Considerado por el erudito Luis Astrana Marín como el sancta santorum del cervantismo madrileño, entre los siglos XVI y XVII, en este pequeño local cercano a la vivienda de Cervantes estuvo instalada una de las cuatro imprenta que existían entonces en la capital. El sello característico de Juan de la Cuesta preside la portada de esta edición: un halcón de cetrería, un león dormido y una divisa que reza «Post tenebras spero lucem» (Espero la luego de la oscuridad, versículo del libro de Job, XVII: 12). Lope de Vega, vecino también del ahora conocido como barrio de Las Letras, encargó varias publicaciones al impresor de la calle Atocha.

«La de Juan de la Cuesta era una de las dos imprentas 'low cost' de la época. Fue una edición muy pobre, pero se imprimió en tiempo récord, para evitar la piratería y ahorrar costes. Se lanzaron unas 1.700 copias de 664 páginas cada una en dos meses. Una jornada de trabajo entonces supondría la impresión de 1.000 pliegos por máquina», explica Castro.

El papel de la «Edición Príncipe», procedente del Monasterio de El Paular, era tamaño cuartilla, la mitad de lo habitual en las novelas de caballerías. La encuadernación consistía en cubiertas de pergamino baratas, de becerro o de cordero. En otras ocasiones, las vendían en rama al comprador para que este las encuadernase a su gusto.

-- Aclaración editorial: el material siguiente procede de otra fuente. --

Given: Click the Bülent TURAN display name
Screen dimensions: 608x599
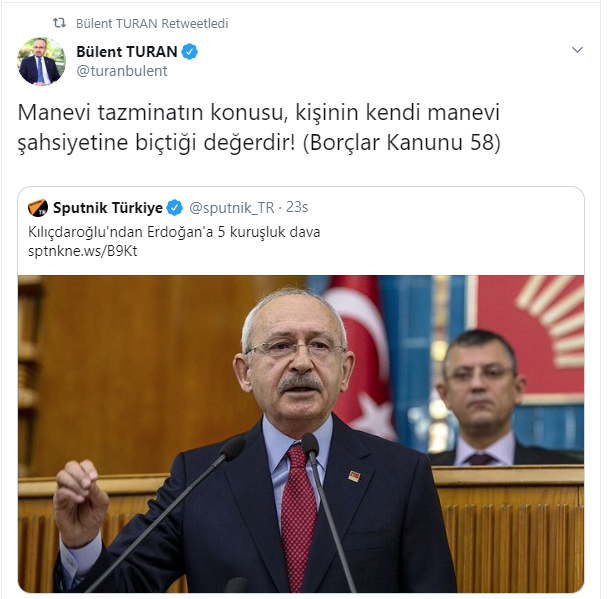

El gran número de erratas del texto impreso no fue un obstáculo para que la obra tuviera un gran éxito. De hecho, ese mismo año se lanzaron dos ediciones más: en Portugal, a cargo de Jorge Rodríguez y Pedro Crasbeek. Y el propio Francisco Robles, el librero amigo de Juan de la Cuesta que ayudó a Cervantes con la «Edición Príncipe», promovió la segunda edición en España. En esta tirada, de 1.800 ejemplares, ya se subsanaron los errores e incoherencias de la primera. Entre ellas figura el famoso episodio del rucio, cuya desaparición en la «Príncipe» no se justifica. En esta se atribuye al robo por parte de Ginés de Pasamonte. Otro de los errores garrafales se encuentra en la última cita en latín del libro. La tercera versión no se publicó hasta 1608.

En la actualidad solo se conservan dos copias originales de esta edición: en la Biblioteca Nacional y en la Real Academia Española. Pero ¿por qué se conservan tan pocos ejemplares de una tirada que se supone rondaba los 1.700. Ya en 1911, Francisco Rodríguez Marín defendió la teoría de que la mayor parte de la tirada fue enviada a América pese a que estaba prohibido por una Real Cédula de 1543: «Se prohíbe enviar libros de romance de historias vanas o de profanidad, como sonde Amadís e otros desta calidad, porque este es mal ejercicio para los indios, e cosa es que no es bien que se ocupen ni lean». Sin embargo, solo se han podido contabilizar 202 ejemplares enviados a Indias durante la primavera y el verano de 1605.

Aunque se desconoce el paradero exacto de estas copias, lo cierto es que Cervantes, pese al ahorro de costes, gastó más dinero del que ingresó por la primera tirada. «Salió perdiendo con la «Edición Príncipe», comenta Castro. «Pero gracias a ella se dio a conocer y pudo publicar otras obras que escribió antes, como las 'Novelas Ejemplares' en 1613. No obstante, Cervantes, como la mayoría de grandes escritores del siglo de Oro, nunca fue rico. Vivió y murió pobre».